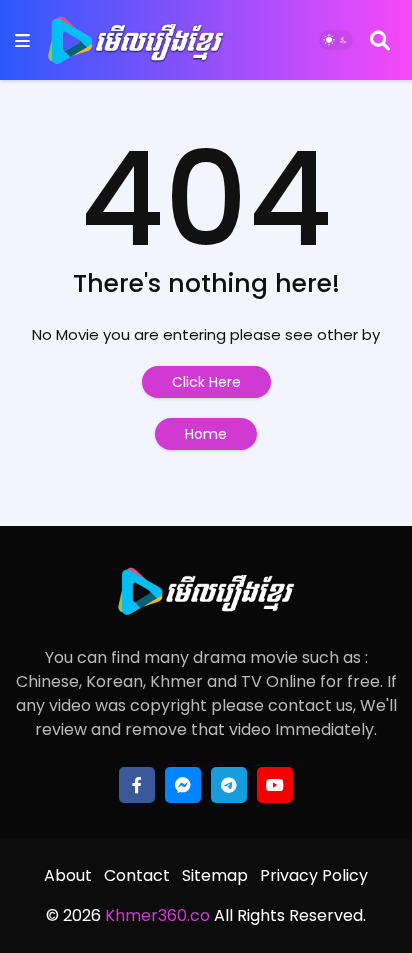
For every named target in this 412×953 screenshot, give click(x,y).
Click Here (206, 382)
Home (206, 434)
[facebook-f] (137, 785)
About (68, 875)
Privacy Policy (314, 875)
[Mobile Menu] (22, 40)
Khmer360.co (155, 915)
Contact (137, 875)
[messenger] (183, 785)
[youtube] (275, 785)
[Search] (380, 40)
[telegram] (229, 785)
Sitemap (215, 875)
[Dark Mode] (336, 40)
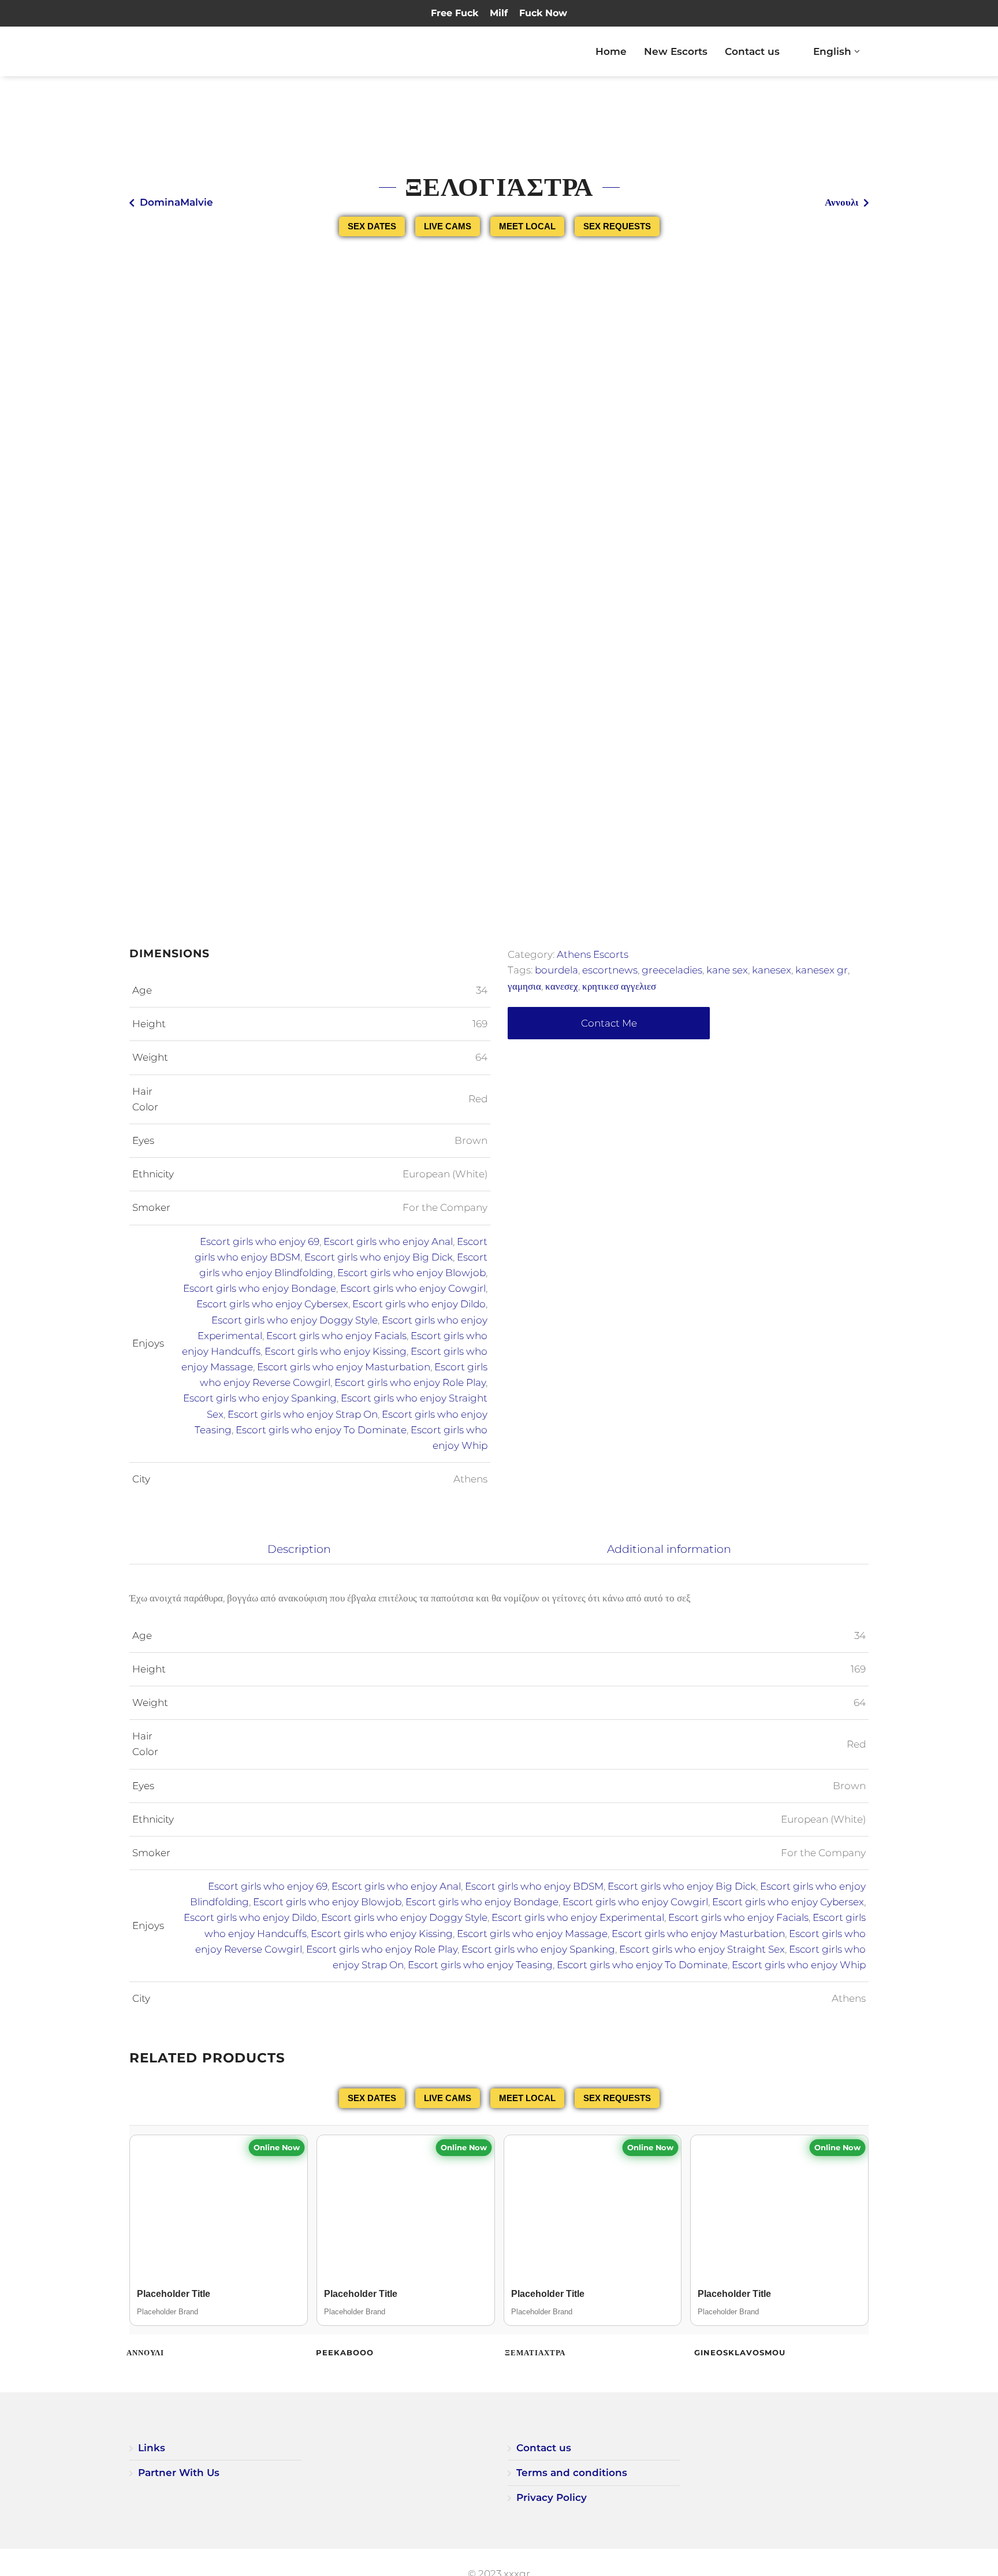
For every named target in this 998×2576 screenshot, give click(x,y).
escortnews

——————————

> _WORK TO COMPLETE_:
When you copy the entries above, keep every word exactly and omit the images.

> _SOLVED PROBLEM_:
For every named target in this 412×953 screenshot, give click(x,y).
Click Here (206, 382)
Home (206, 434)
[facebook-f] (137, 785)
About (68, 875)
Privacy Policy (314, 875)
[Mobile Menu] (22, 40)
Khmer360.co (155, 915)
Contact (137, 875)
[messenger] (183, 785)
[youtube] (275, 785)
[Search] (380, 40)
[telegram] (229, 785)
Sitemap (215, 875)
[Dark Mode] (336, 40)
For every named target in this 998×2576 screenshot, give click(x,y).
escortnews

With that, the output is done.